Over the years, it has become a necessity to create images from complex measurements using advanced algorithms. The process is called computational imaging, and it is designed to harness computer power to deliver impressive, highly detailed, and accurate imagery. This advanced imaging technology is important because it allows us to overcome hardware limitations.

Why is Computational Imaging So Popular?
The main appeal of computational imaging is that it combines optical image formation with digital image processing.

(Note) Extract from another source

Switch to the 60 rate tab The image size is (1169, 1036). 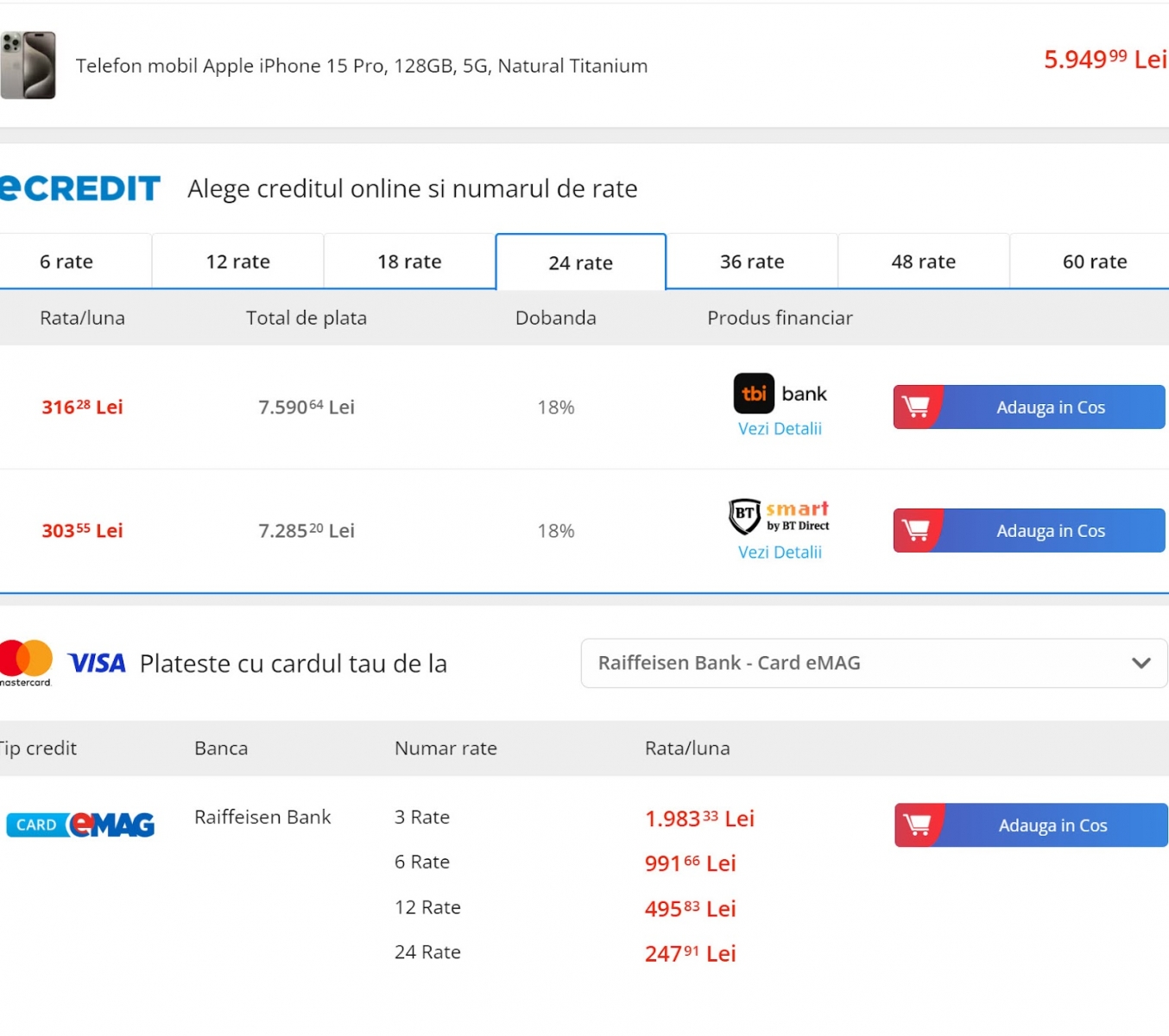(x=1095, y=262)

By harnessing computational systems, you can generate an optically encoded image, thanks to optical hardware components. Then, the digitally recorded image is decoded through computational processing. The optical encoding process and digital decoding are linked via a mathematical model.

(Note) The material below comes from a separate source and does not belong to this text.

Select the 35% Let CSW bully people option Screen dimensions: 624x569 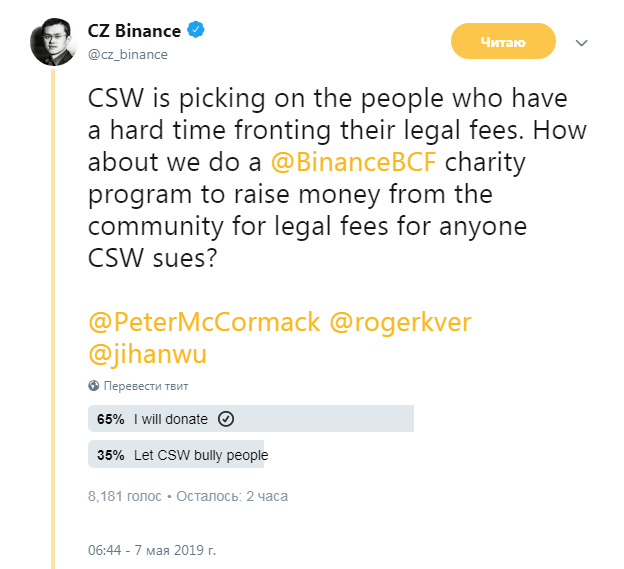click(178, 454)
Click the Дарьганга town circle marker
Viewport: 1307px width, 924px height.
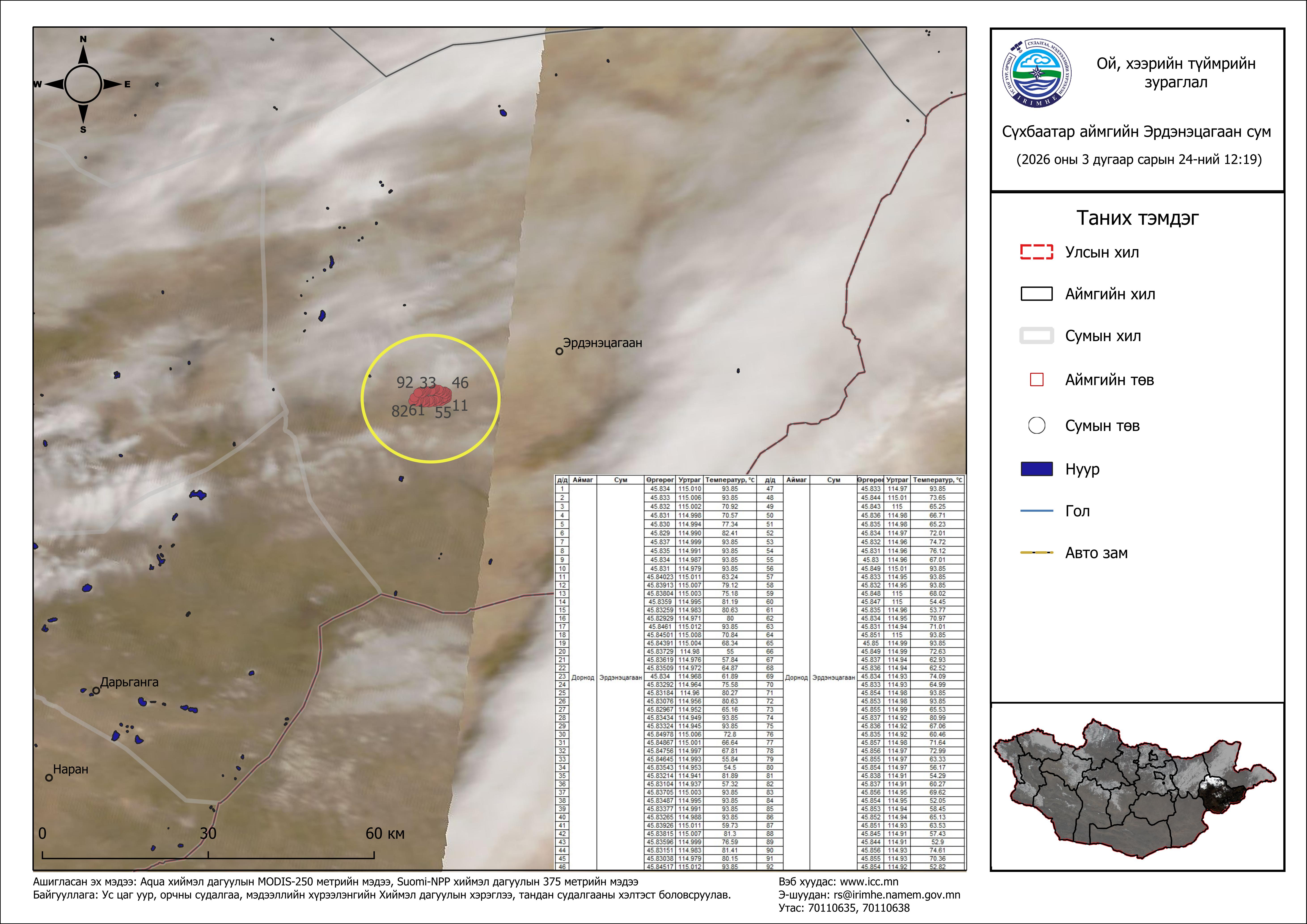[x=96, y=691]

An interesting aspect of computational imaging is that it has two different branches. First, there is computational photography, which uses digital computation to capture and process images.
Second, we have computer vision, which focuses on creating digital systems that can analyze and interpret data in ways similar to human visual systems. Both computer vision and computational photography are effective because they boost image quality and unlock new visual functionality.
How Does Computational Imaging Work?
The primary role of computational imaging is to combine algorithms, digital signal processing, and optics to enhance and manipulate images. Generally speaking, traditional optics have a variety of limitations, such as dynamic range, depth of field, and resolution constraints. The goal of computational imaging is to overcome these challenges. Once you use computational imaging, you can extract more information, perform 3D reconstruction, conduct image fusion, and many other tasks.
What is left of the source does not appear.